On Wednesday, Lord Watson of Invergowrie, the Labour Party’s education spokesman in the House of Lords, spoke against the parts of the Higher Education Bill that enable the implementation of the TEF, saying it was “a clear example of the Government’s view that the Bill is as much a question of consumerism as it is about education.”

He went on to cite the University of Cambridge’s view that links fees with teaching quality was “bound to affect student decision-making adversely and in particular it may deter students from low-income families from applying to the best universities”, saying that he remained “unconvinced” of the government’s commitment to improving social mobility.

The theme of social mobility was picked up by Baroness Deech, the Principal of St Anne’s College, Oxford, who said that allowing the top-rated universities – in her estimation, likely to be Oxbridge and other Russell Group institutions – to charge higher fees would create a “reinforcing division” between them and other universities.

The proposals to rate universities as either gold, silver or bronze were also criticised, with the Liberal Democrats’ higher education spokeswoman, Baroness Garden of Frognal calling it “extraordinarily damaging”, while Watson said it “will undermine the sector’s reputation both within the UK and overseas”.

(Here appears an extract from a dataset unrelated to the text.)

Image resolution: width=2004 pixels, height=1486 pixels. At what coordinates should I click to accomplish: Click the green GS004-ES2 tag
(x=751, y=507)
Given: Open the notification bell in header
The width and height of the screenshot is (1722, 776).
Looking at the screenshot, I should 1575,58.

“Universities deemed to be bronze will have been independently quality assured and have met all expectations of a good provider,” he explained, “but that is not how it will appear to those outside, whether in the UK or, indeed, further afield.”

The proposals for a gold, silver and bronze rating system also drew criticism from the government’s benches, Lord Lucas, who has previously called it “a ranking system for turkeys”, saying that ratings to universities as a whole was antithetical to “getting more information out there to enable students to evaluate the quality of teaching that they will experience at university.”

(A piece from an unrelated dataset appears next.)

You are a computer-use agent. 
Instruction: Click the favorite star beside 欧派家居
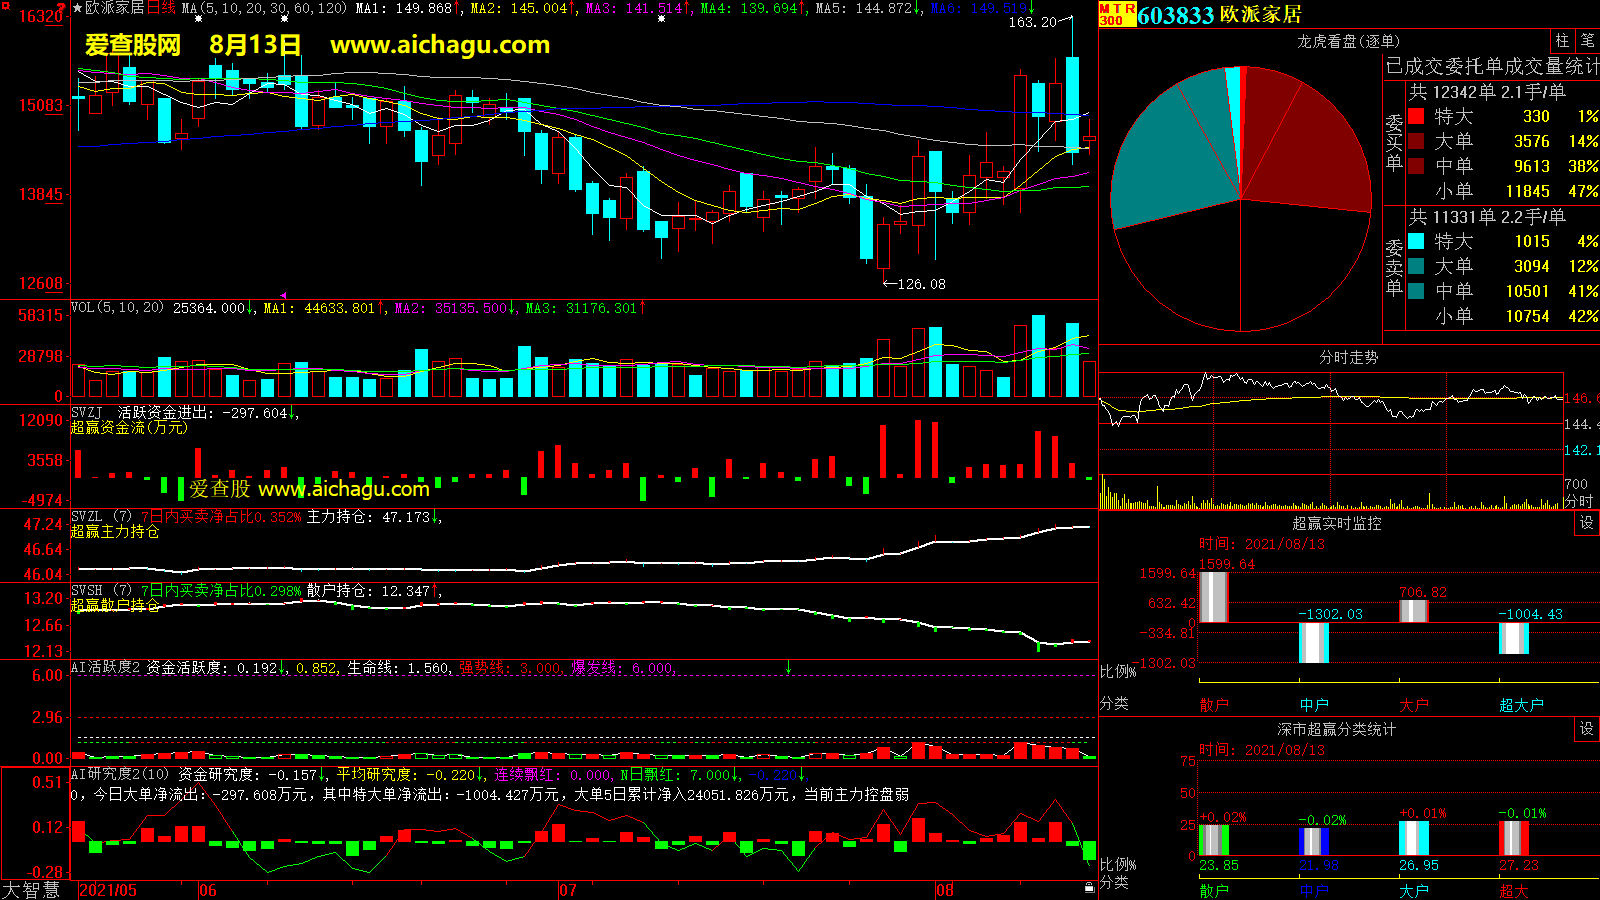78,8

“If someone is choosing a university,” he said, “they will ​look at what is going on on a course. They will not experience the university quality of teaching; they will experience what is going on on a course. That is the level at which they need data. Nor do they need the Government to say, ‘This is a bronze-level course.’ They need the data to make their own judgment because different things matter to different students.”

The TEF has drawn widespread criticism for the way in which it proposes to measure teaching quality, with student satisfaction determined by the National Student Survey (NSS) likely to be an integral metric. This has led to calls from the National Union of Students for students to boycott the NSS. CUSU have asked Cambridge finalists to hold off on responding to the survey, with CUSU Council set to debate a motion for supporting and coordinating a boycott on Monday.

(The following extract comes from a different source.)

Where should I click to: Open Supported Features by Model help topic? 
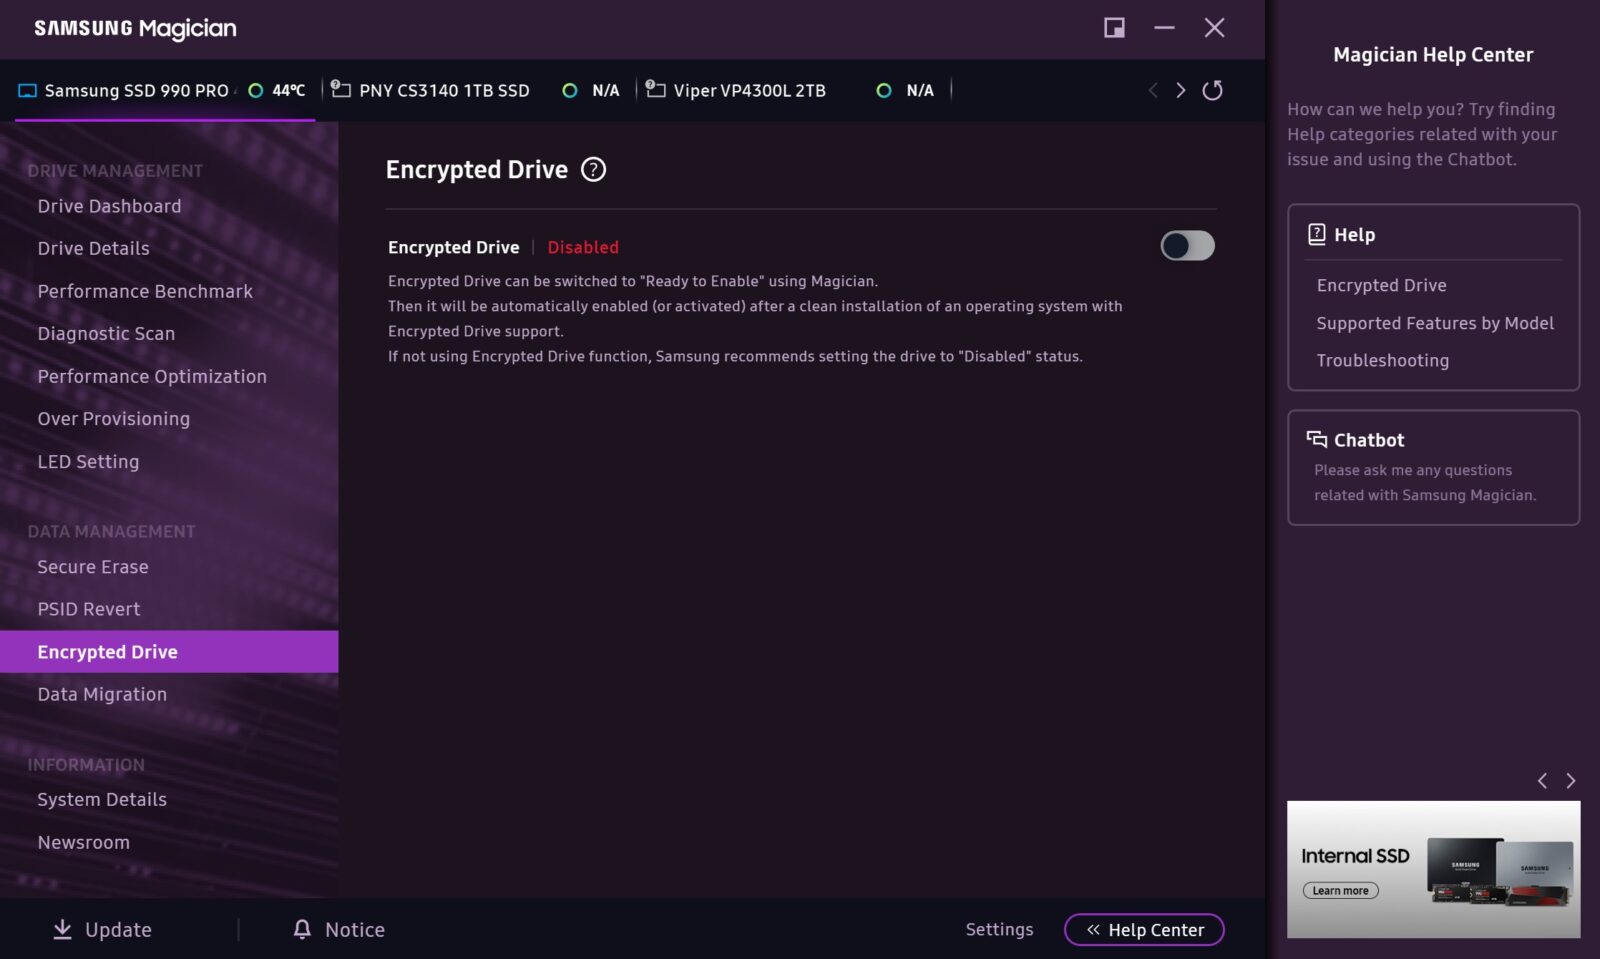click(x=1434, y=323)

However, Lord Willetts defended the proposed metrics saying: “These are not perfect measures. We are on a journey, and I look forward to these metrics being revised and replaced by superior metrics in the future. They are not as bad as we have heard in some of the caricatures of them, and in my experience, if we wait until we have a perfect indicator and then start using it, we will have a very long wait.”

The TEF is the latest in a succession of reforms to higher education to come under attack in the Lords. On 9th January, the government was defeated on reforms that would have granted for-profit colleges the right to award degrees. The Lords will continue to debate the Higher Education Bill on Monday.